Nesebi ve Ailesi: 1263/1846 yılında Siirt’in Baykan ilçesinin Minar bucağının Verkanis köyünde doğdu. Babasının adı Abdurrahman’dır. Şeyh Musa ez-Zulî’nin neslinden geliyor ve Ömerî’dir. Şeyh Fethullah 2’si erkek, 4’ü kız olmak üzere 6 kardeşli bir ailenin ferdidir. Abisinin adı Musa’dır. Küçük yaştayken babası vefat ettiği için bakım ve yetişmesini abisi Musa üstlenmiştir. Şeyh Fethullah iki evlilik yapmıştır. İlk eşi akrabalarından Züleyha Hanım, ikincisi de mürşidi Seydayê Taxî’nin kızı Tayyibe Hanım’dır. İkinci evliliğini yapıncaya kadar birinci eşinden çocuğu olmaz, fakat ikinci evliliğini yaptıktan sonra Allah ilk eşi Züleyha Hanım’a da ikisi erkek, dördü kız olmak üzere toplam 6 çocuk nasip eder ki bu çocuklar şunlardır:

1)Şeyh Alaeddîn

2)Şeyh Cüneyd

3)Fatıma

4)Ümmü Külsûm

5)Belkıs

6)Hamîde

İkinci eşi Tayyibe Hanım’dan üç erkek çocuk dünyaya gelmiştir ki, şunlardır:

1)Şeyh Marûf

2)Şeyh Kutbeddîn

3)Şeyh Bahaeddîn

Medrese Hayatı ve Âlimliği: Abisi Musa başlangıçta küçük Fethullah’ı ticarete yönlendirmek istemişse de bunda başarılı olamadığı için ilim tahsili için medreseye göndermiştir. Bilinen bazı medrese hocaları şunlardır:

Hocası                                                                  Bu hocasından aldığı dersler

1)Molla Abdurrahman Melekendî:          İlminin çoğu.

2)Molla Resûl Sîbkî:                                        Felsefe ve Geometri

3)Molla Halid Orekî                                        ?

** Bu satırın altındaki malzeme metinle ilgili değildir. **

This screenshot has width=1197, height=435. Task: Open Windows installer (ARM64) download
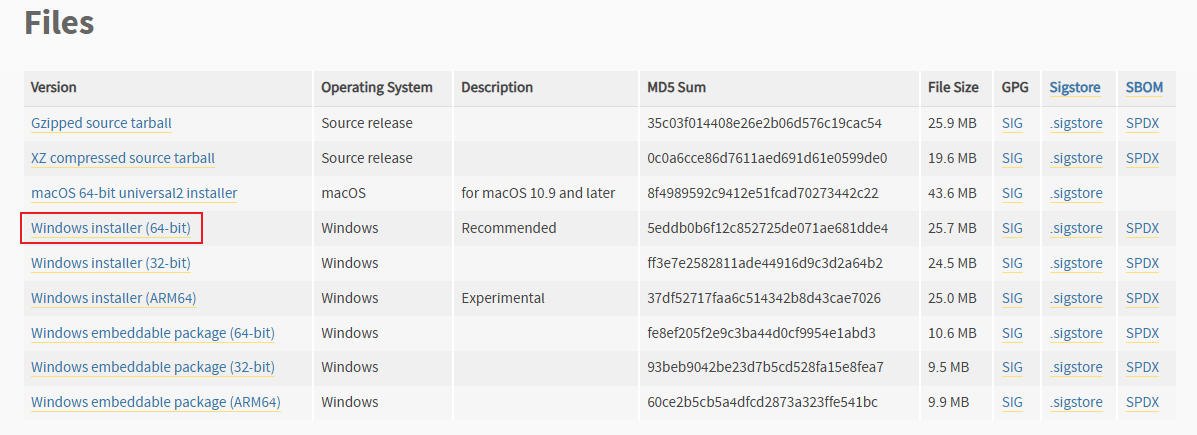tap(114, 298)
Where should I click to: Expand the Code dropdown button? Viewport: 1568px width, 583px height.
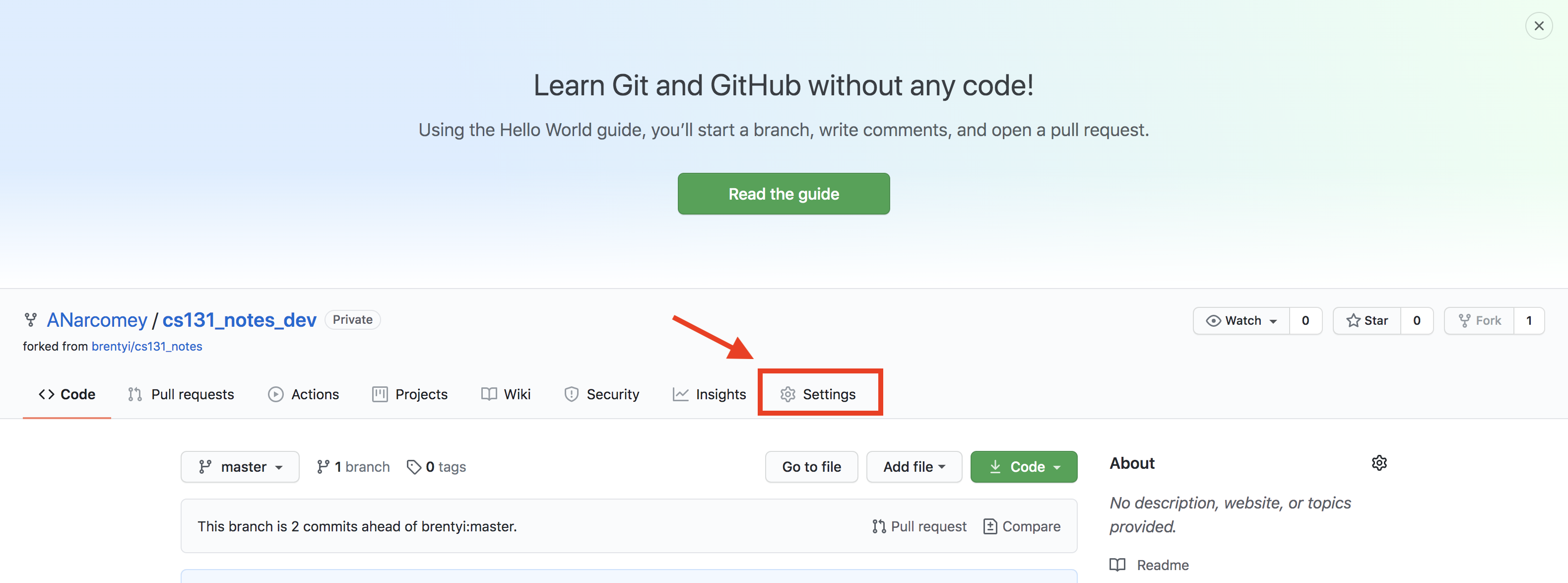tap(1024, 466)
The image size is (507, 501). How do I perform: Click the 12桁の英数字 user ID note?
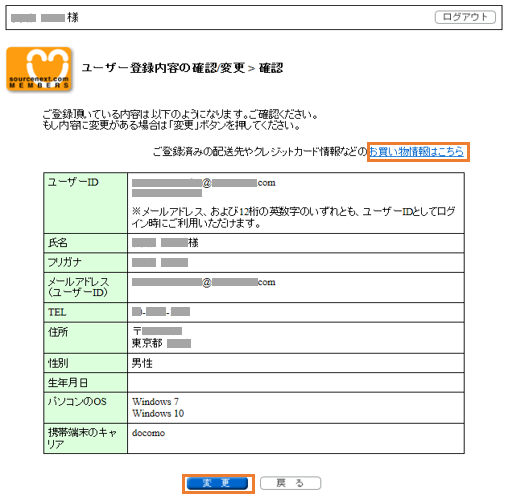point(293,217)
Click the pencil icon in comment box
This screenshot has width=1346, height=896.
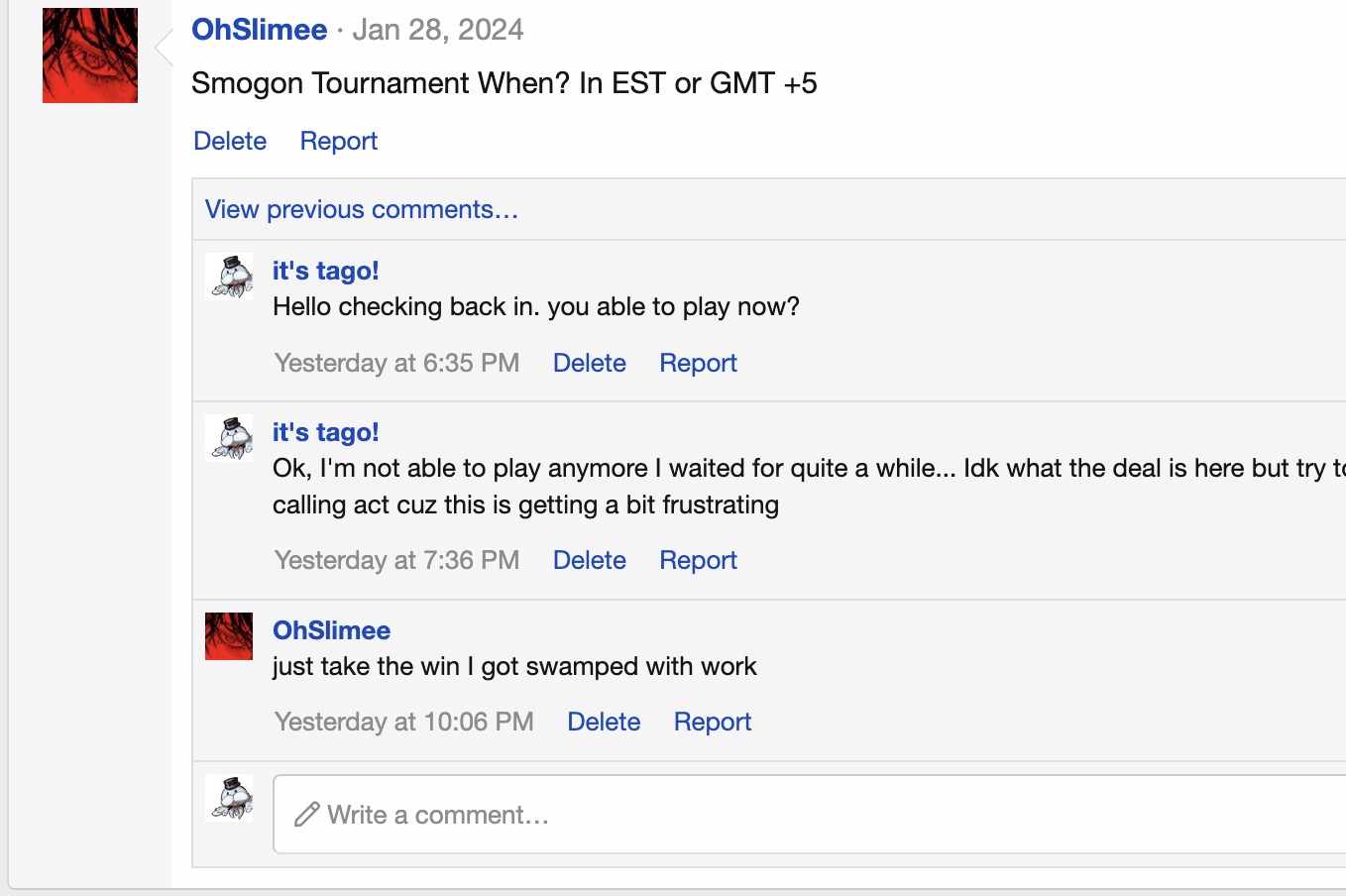[x=307, y=814]
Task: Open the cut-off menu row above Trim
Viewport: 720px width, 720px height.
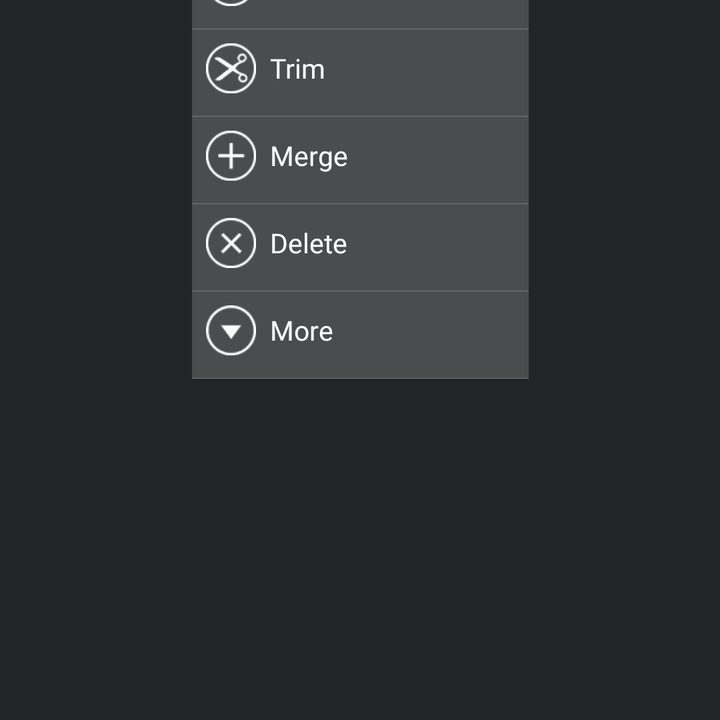Action: 360,14
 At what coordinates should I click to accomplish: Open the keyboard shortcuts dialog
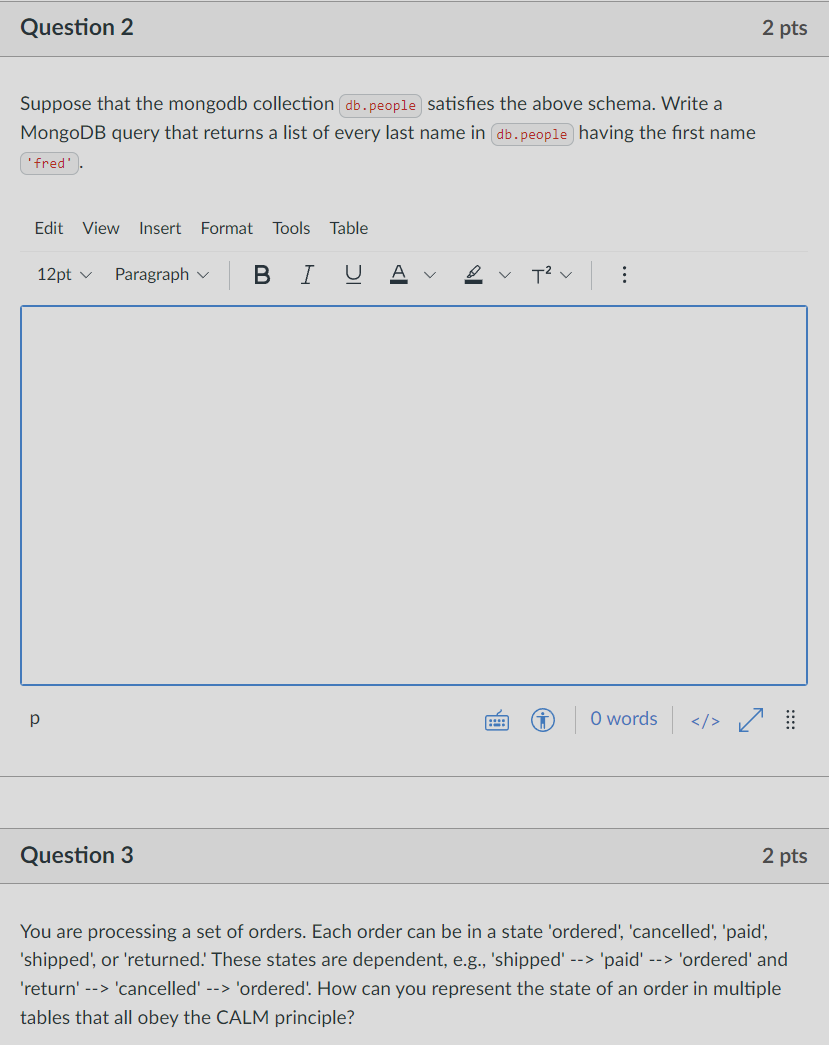pos(496,719)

4)Hacı Tayyib Efendi el-Mûşî:                     İcazetname

Şeyh Fethullah’ın kendisinden icazetname aldığı Hacı Tayyib, Şeyh Muhammed Küfrevî’nin halifesidir.

Şeyh Fethullah medrese ilimlerinde döneminin “allame”siydi ve ilmî derinliğinden ötürü kendisine  “Şeyhu’ş-Şerîa” (Şerîat Bilgini) lakabı verilmiştir. O dönemde Doğu’da üç büyük âlim vardı ve her biri bir ilimde mütehassıs idi: Seyyid Fehîm Arvasî Tefsîrde; Şeyh Emîn Nuvînî Tarihte; Şeyh Fethullah Verkanisî de Fıkıhta meşhur olmuştur. İlmî derinliğini gösteren bazı örnekler şunlardır:

1)Hanımını boşayan Gevaşlı bir adam Seyyid Fehîm Arvasî’den fetva ister, fakat boşamayla ilgili fetvalardaki hassasiyetiyle bilinen Seyyid Fehîm bu fetvaya yanaşmayınca adam Şeyh Fethullah’a müracaat eder. Şeyh Fethullah fetvasını verir ve bu fetvayı yazılı bir şekilde adama vererek Seyyid Fehîm’e gösterip teyid ettirmesini ister. Adam yazılı fetvayı götürüp Seyyid Fehîm’e gösterdiğinde Seyyid Fehîm fetvayı inceledikten sonra oğlu Muhammed Emîn’i çağırarak ona şunları söyler: “Oğlum şu fetvaya iyi bak. Şeyh Fethullah bu fetvayı şu şu kitaplardan çıkarmıştır. Fetva çıkarma usullerini bu büyük âlimden öğren”. Seyyid Fehîm sonra adama dönerek şöyle demiştir: “Hanımına git, çünkü bu fetvaya göre o senden boşanmamıştır”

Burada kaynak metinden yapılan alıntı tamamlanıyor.